Stanford University’s announcement on Monday that it will not divest its $22.2 billion endowment from fossil-fuel companies has campus activists and environmental groups up in arms.
The decision by the Stanford’s board of trustees comes almost two years after they announced the university was giving up investing in coal companies. But student and environmentalists have been pressing the university to extend that decision to other fossil fuels, including companies that specialize in producing crude from oil sands.
“We believe the long-term solution is for all of us to reduce our consumption of fossil fuel resources and develop effective alternatives,” Stanford’s board said in a statement. “Because achieving these goals will take time, and given how integral oil and gas are to the global economy, the trustees do not believe that a credible case can be made for divesting from the fossil fuel industry until there are competitive and readily available alternatives.”
They will, however, set up a climate task force to gather ideas from across the Stanford community to address climate change.
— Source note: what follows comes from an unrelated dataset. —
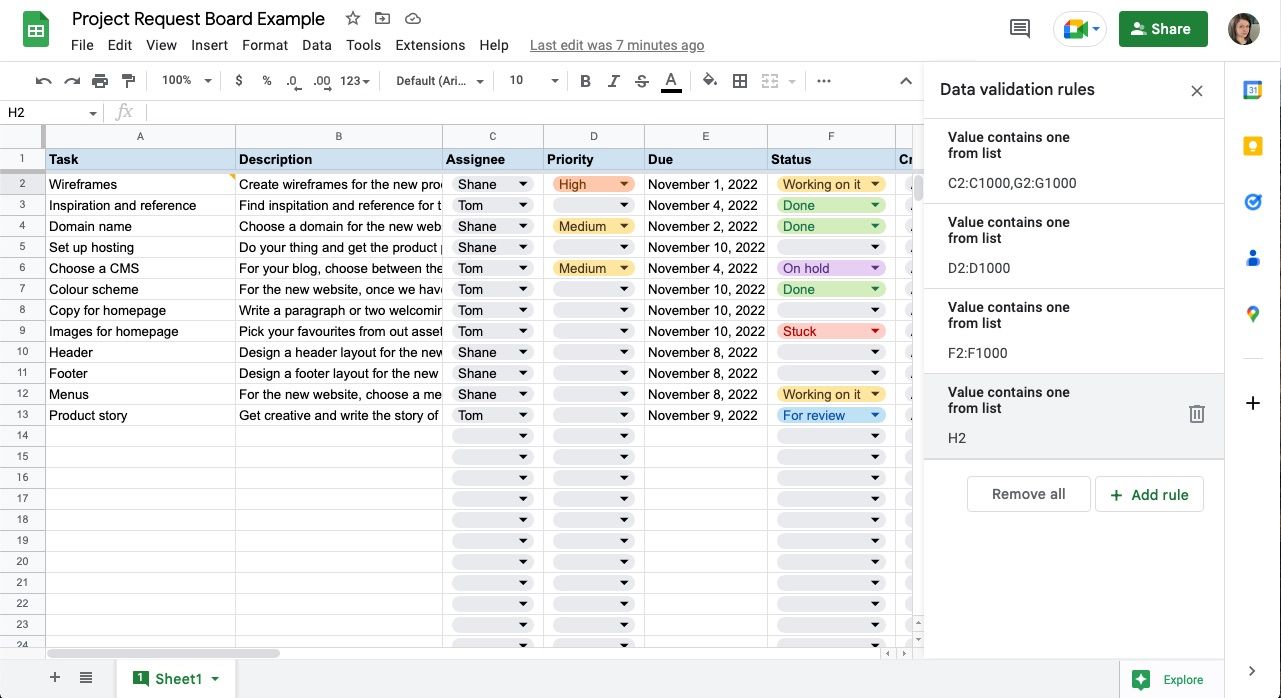Click the Print icon
This screenshot has height=698, width=1281.
100,81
The board also said the university has taken steps to reduce energy use on campus and make use of more renewables.
Student advocacy group Fossil Free Stanford said around 800 students and faculty members have signed pledges to withhold donations to the university until it fully divests from fossil fuels.
It also announced that over 100 students will protest a scheduled speech on Wednesday by Stanford President John Hennessy.
Popular among students
The topic of divesting from fossil fuels has been a popular one in recent years among college students, who have protested at campuses around the US and beyond. This week the University of Ottawa became the first university in Canada to agree to shift all its holdings away from fossil fuel companies.
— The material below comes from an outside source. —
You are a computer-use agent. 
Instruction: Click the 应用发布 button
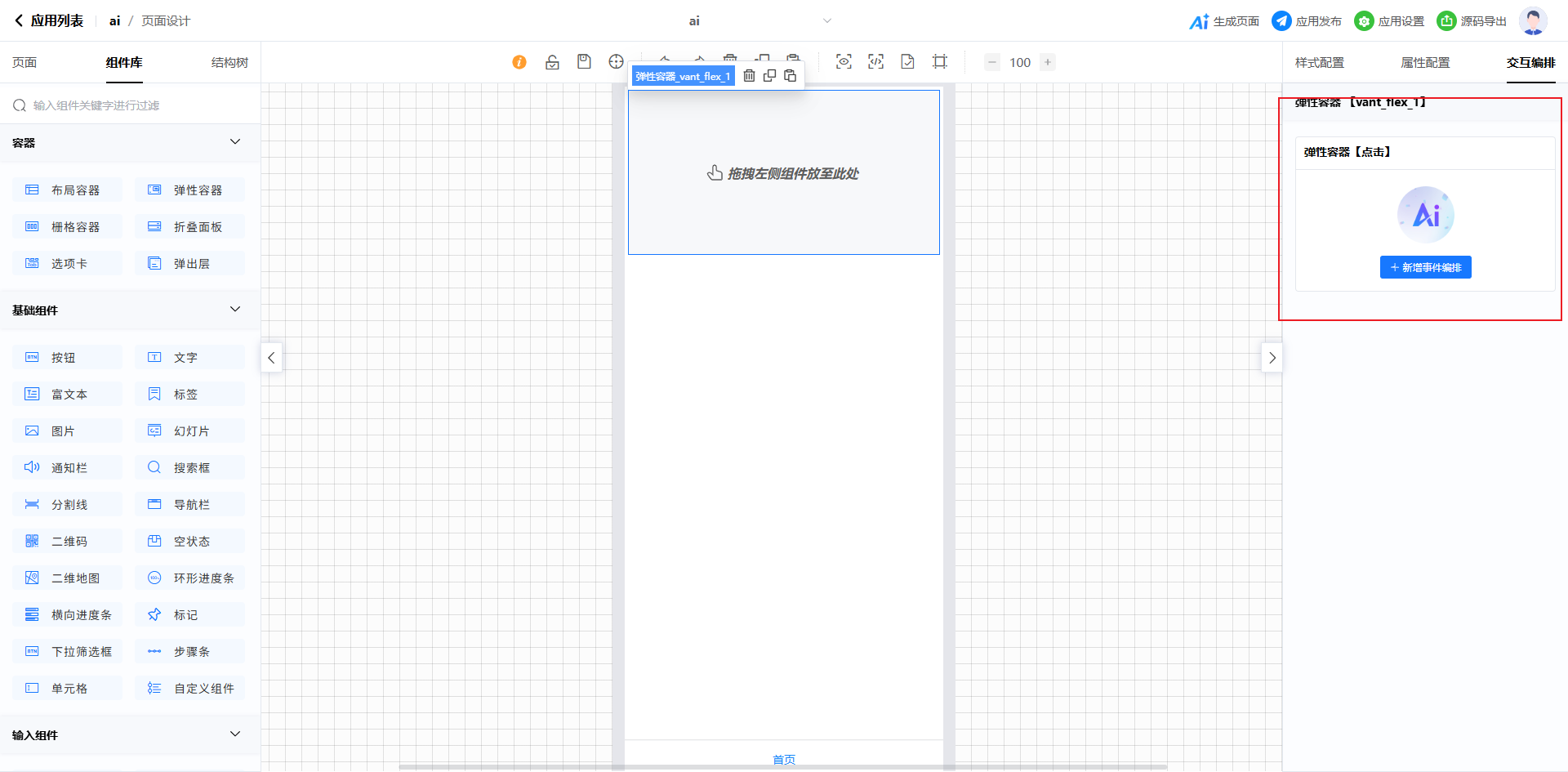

Earlier this month, Yale University became the first Ivy League school to partially do the same, by announcing it had divested less than $10 million of its $25.6 billion endowment from three unnamed fossil fuel producers.
Other institutions that have divested their holdings in recent years include the University of California, Hampshire College, Pitzer College, and College of the Atlantic.
Cornell University, Massachusetts Institute of Technology and Harvard University are among those that have rejected demands to divest.